╭─ Record extracts

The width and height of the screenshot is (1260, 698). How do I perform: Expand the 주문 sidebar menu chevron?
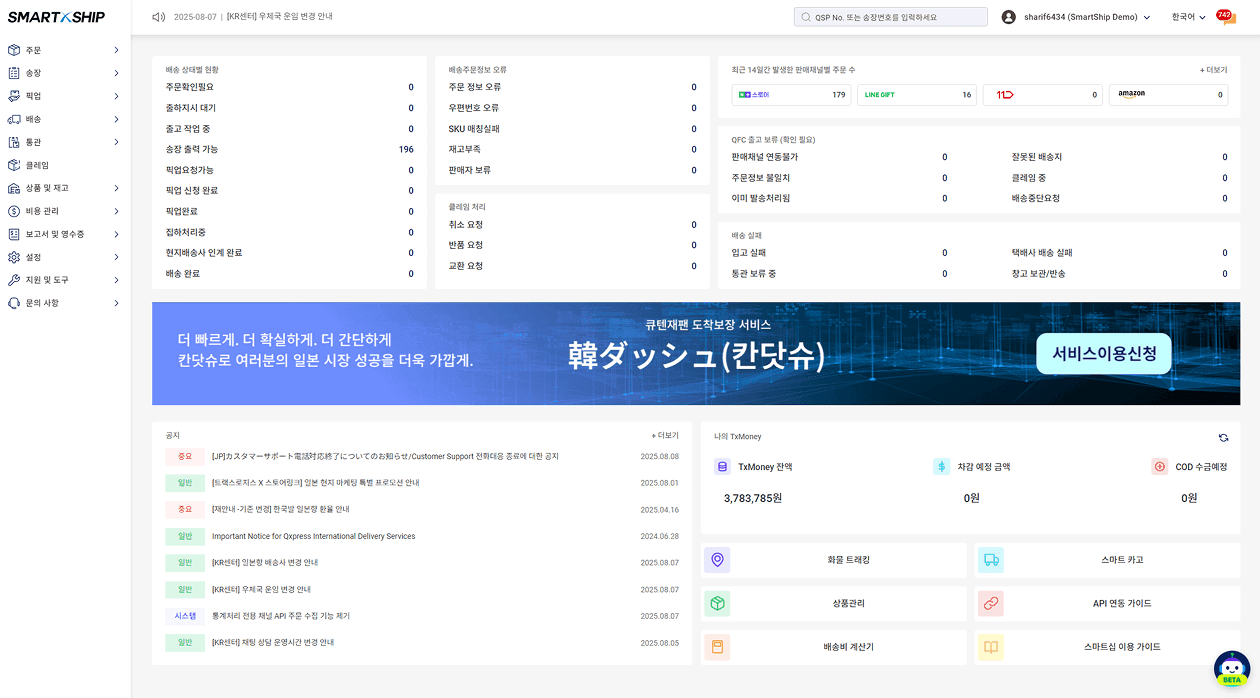pos(116,50)
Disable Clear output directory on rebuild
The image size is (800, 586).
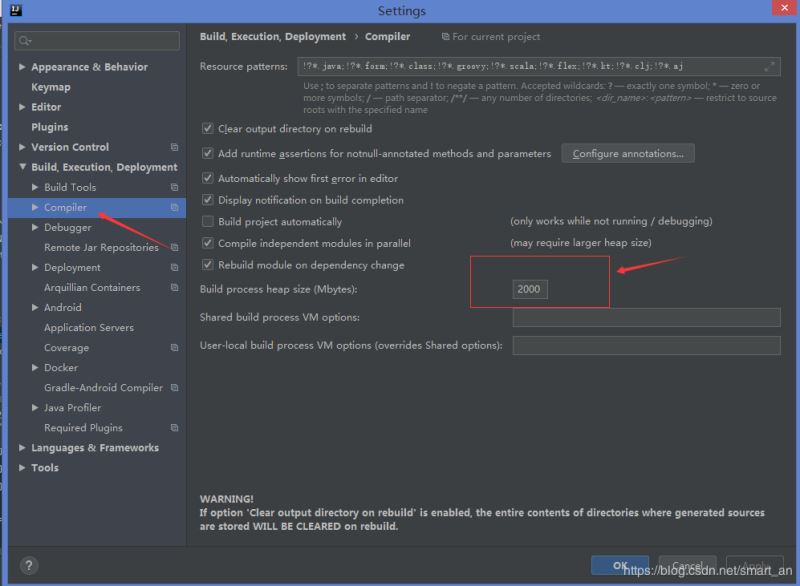(207, 128)
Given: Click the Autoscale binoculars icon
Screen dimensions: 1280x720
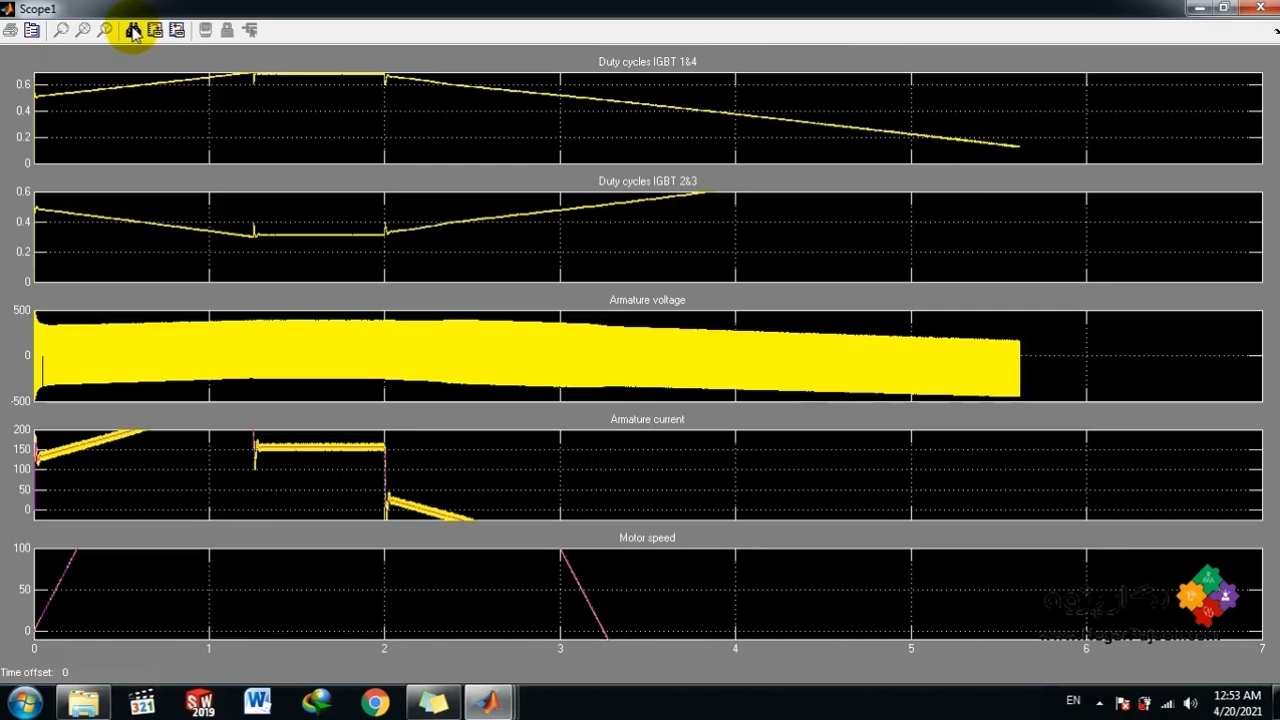Looking at the screenshot, I should 133,31.
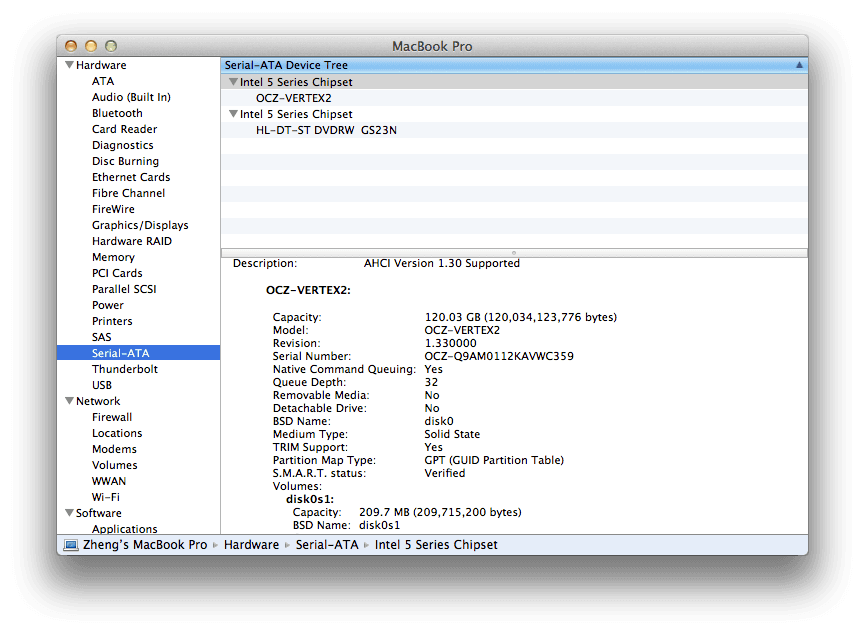The image size is (865, 634).
Task: Navigate to Hardware via the breadcrumb
Action: tap(251, 545)
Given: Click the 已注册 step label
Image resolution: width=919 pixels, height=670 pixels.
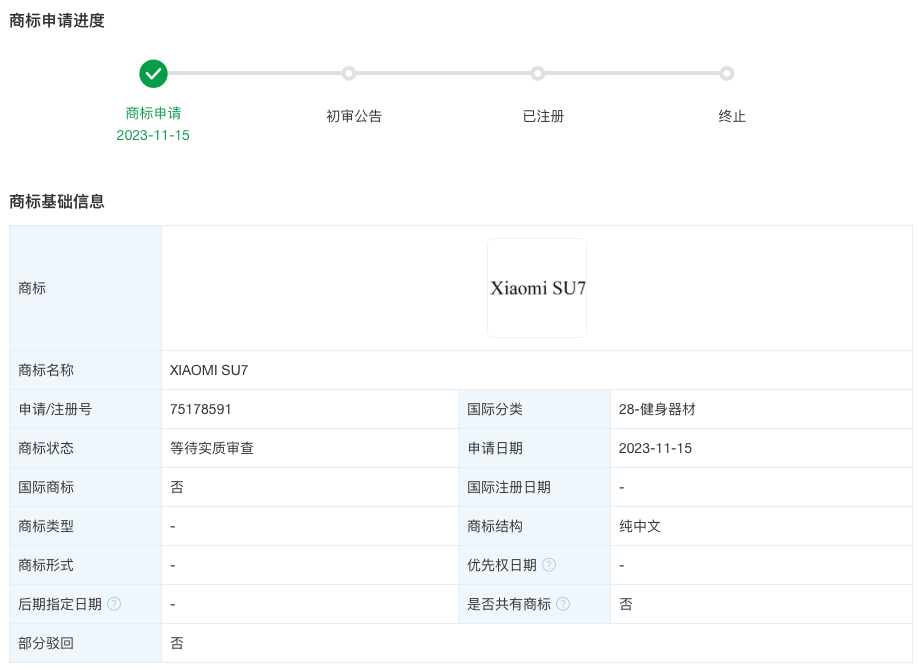Looking at the screenshot, I should [x=543, y=116].
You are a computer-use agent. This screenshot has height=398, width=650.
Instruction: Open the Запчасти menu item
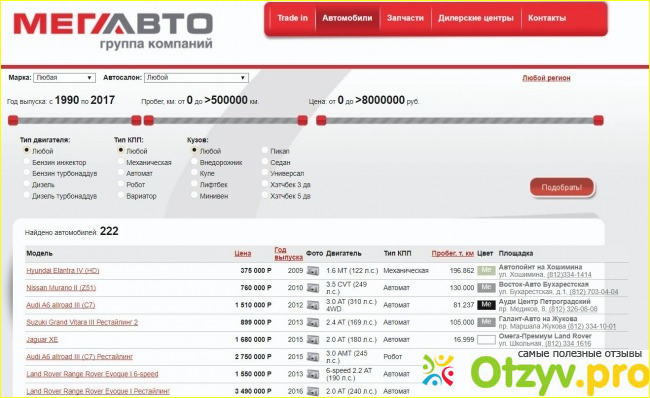tap(405, 18)
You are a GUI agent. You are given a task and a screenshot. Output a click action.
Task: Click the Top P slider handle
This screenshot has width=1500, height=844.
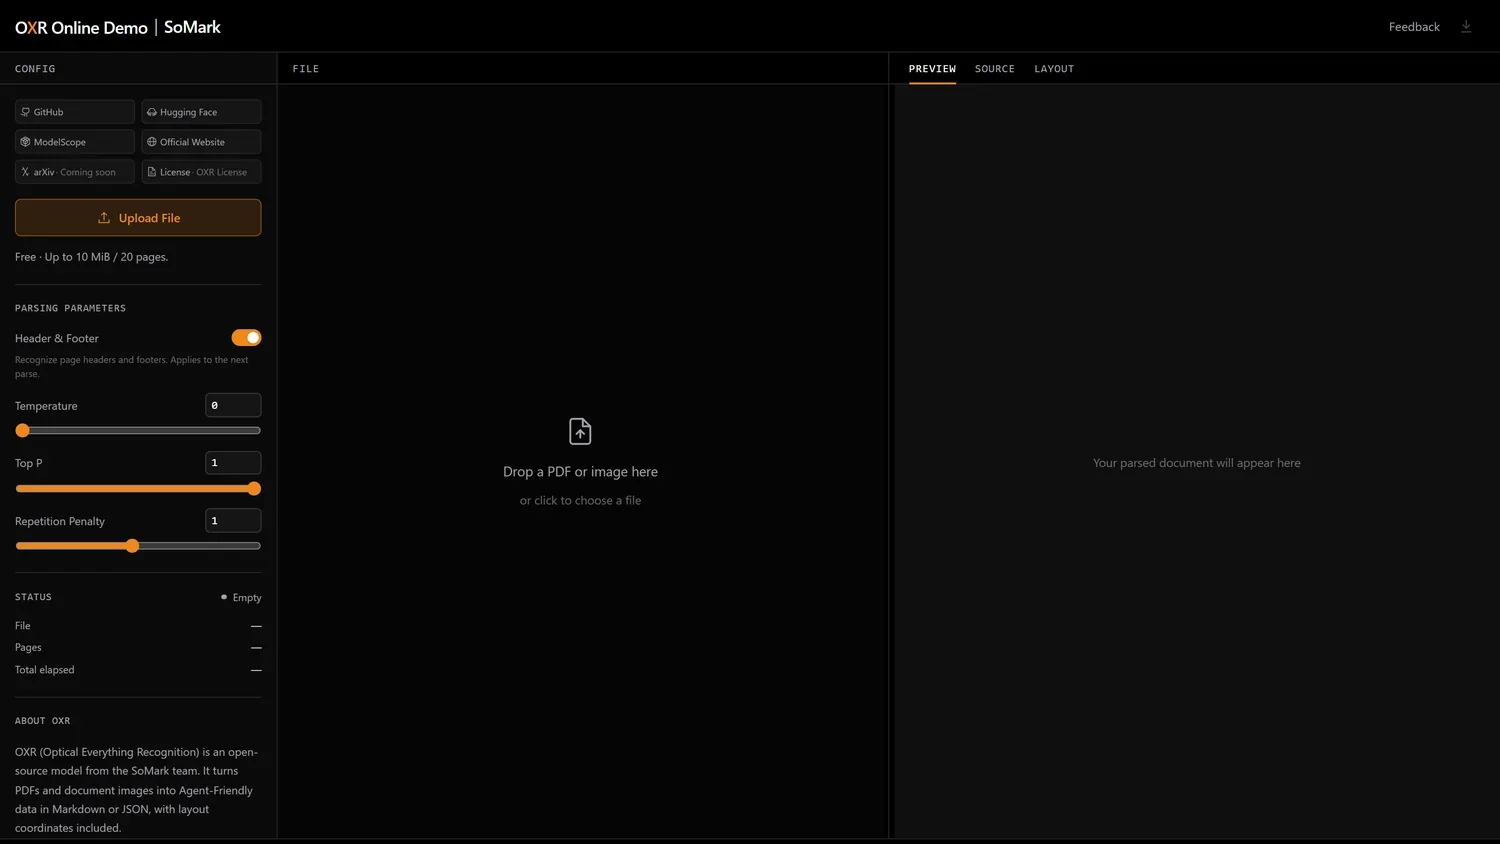coord(254,489)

╰─

> _Short problem_
Give back every line of the items above word for word, leaving out the pictures.

> _In response_
The width and height of the screenshot is (1260, 698). How do I perform: Expand the 주문 sidebar menu chevron?
pos(116,50)
Disable Clear output directory on rebuild
The image size is (800, 586).
(207, 128)
Given: Click the Autoscale binoculars icon
Screen dimensions: 1280x720
Looking at the screenshot, I should 133,31.
The image size is (865, 634).
Task: Navigate to Hardware via the breadcrumb
Action: tap(251, 545)
Given: Click the 已注册 step label
Image resolution: width=919 pixels, height=670 pixels.
Looking at the screenshot, I should [x=543, y=116].
You are a computer-use agent. This screenshot has height=398, width=650.
Instruction: Open the Запчасти menu item
tap(405, 18)
You are a GUI agent. You are given a task and a screenshot. Output a click action.
Task: Click the Top P slider handle
This screenshot has width=1500, height=844.
coord(254,489)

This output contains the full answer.